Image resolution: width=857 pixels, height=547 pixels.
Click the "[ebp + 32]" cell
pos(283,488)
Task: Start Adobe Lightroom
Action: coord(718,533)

*****

■ EXERCISE AIM: The records above should be given again in full, exactly as written.

■ EXERCISE OUTPUT:
Image resolution: width=857 pixels, height=547 pixels.
Click the "[ebp + 32]" cell
pos(283,488)
Task: Start Adobe Lightroom
Action: coord(718,533)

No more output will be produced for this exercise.